Sarah was giving her a most flattering attention. Her eyes were positively sparkling with interest, and her voice thrilled as she said,
“You were telling me about the cut on Maurice’s arm. Was it very deep?”
“My dear, it was terrible. The point of the shears went right in. But I can’t tell you how good he was, hardly crying at all after the first fright was over. Dr. Redman had to take three stitches, and it left such a scar. I can remember saying to his poor mother, ‘Well, my dear, you wanted a girl, but you may be glad that he isn’t one, because he’ll never lose that scar.’ Of course it didn’t matter at all for a young man, but it would have looked very bad in evening dress if he had been a girl—a nasty three-cornered jag just above the elbow. And she was most indignant, and declared that she had never wanted a girl at all, but of course she did, and quite natural with two boys already—Henry and Jack were older, you know. But then once Maurice was there, he was such a particularly engaging child that no one could have wished for any change in him.”
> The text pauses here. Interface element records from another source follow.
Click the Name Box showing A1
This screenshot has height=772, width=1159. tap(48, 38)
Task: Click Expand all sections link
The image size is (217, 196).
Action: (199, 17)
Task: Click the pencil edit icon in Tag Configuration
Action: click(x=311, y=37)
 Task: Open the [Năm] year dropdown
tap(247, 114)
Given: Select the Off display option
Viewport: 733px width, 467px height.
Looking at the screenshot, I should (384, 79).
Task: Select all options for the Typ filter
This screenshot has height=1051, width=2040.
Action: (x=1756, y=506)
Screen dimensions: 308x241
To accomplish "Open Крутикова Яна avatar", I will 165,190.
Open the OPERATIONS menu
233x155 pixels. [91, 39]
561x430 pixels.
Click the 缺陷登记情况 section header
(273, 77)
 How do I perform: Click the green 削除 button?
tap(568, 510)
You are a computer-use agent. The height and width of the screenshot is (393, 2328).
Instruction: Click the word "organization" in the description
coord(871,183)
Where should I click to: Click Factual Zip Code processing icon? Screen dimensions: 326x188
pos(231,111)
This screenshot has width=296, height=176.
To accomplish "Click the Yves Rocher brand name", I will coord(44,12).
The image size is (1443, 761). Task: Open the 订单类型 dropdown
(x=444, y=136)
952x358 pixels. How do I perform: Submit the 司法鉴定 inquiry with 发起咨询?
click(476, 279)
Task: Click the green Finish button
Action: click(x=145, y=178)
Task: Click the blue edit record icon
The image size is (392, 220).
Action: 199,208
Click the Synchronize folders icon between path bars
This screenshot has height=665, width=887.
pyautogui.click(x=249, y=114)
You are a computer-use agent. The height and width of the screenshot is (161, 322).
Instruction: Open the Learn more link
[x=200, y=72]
Miss Marina dropped half a
dozen stitches and let her knitting fall. She began to fumble in a black velvet bag with an oxidised silver handle for the handkerchief which she always needed when she talked about Maurice. Her sandy lashes were wet, and half a dozen round tears rolled down her plump, pale cheeks.
Sarah found the handkerchief and picked up the knitting. Then she had to pick up the stitches too. Geoffrey Hildred looked over the top of The Times, cleared his throat as if he was going to say something, but thought better of it and went back to an article on Debt Settlement.
Miss Marina said, “Thank you, my dear. It is stupid of me to talk about Maurice, because it always makes me cry. You see, I remember him as such a very dear little boy. I suppose he was eighteen when he went out to the war, but I had hardly seen him for some years before that. I used to visit his mother a good deal, but she died and he went to school, so I always think of him as the little boy I knew, and it seems so dreadful to think of him—missing.” She dabbed her eyes as she spoke. “Henry and Jack were older—it doesn’t seem so dreadful for them. And Henry always had rather an aloof disposition. I remember someone saying once that he looked as if no one was quite good enough for him to speak to.”
Sarah had had a question burning her tongue for the last five minutes. She got it out now.
“Were they tall? Lucilla’s tall, and Mr. Hildred, and Ricky.”
Miss Marina dropped another stitch.
“Oh, my dear, if you wouldn’t mind—I think these polished needles are to blame. I really like the old bone ones better, but they are so unreliable since the war. What was it you asked me? Oh well, Henry was about an inch shorter than Geoffrey, and he was the tallest of the three boys, but I believe he got to stoop very much. And I always think Maurice would have grown—he was still so young. Now let me see … Geoffrey is five foot eleven—so that would make Henry five foot ten—and last time I saw Jack and Maurice they were certainly not quite so tall, but there wasn’t a great deal of difference.”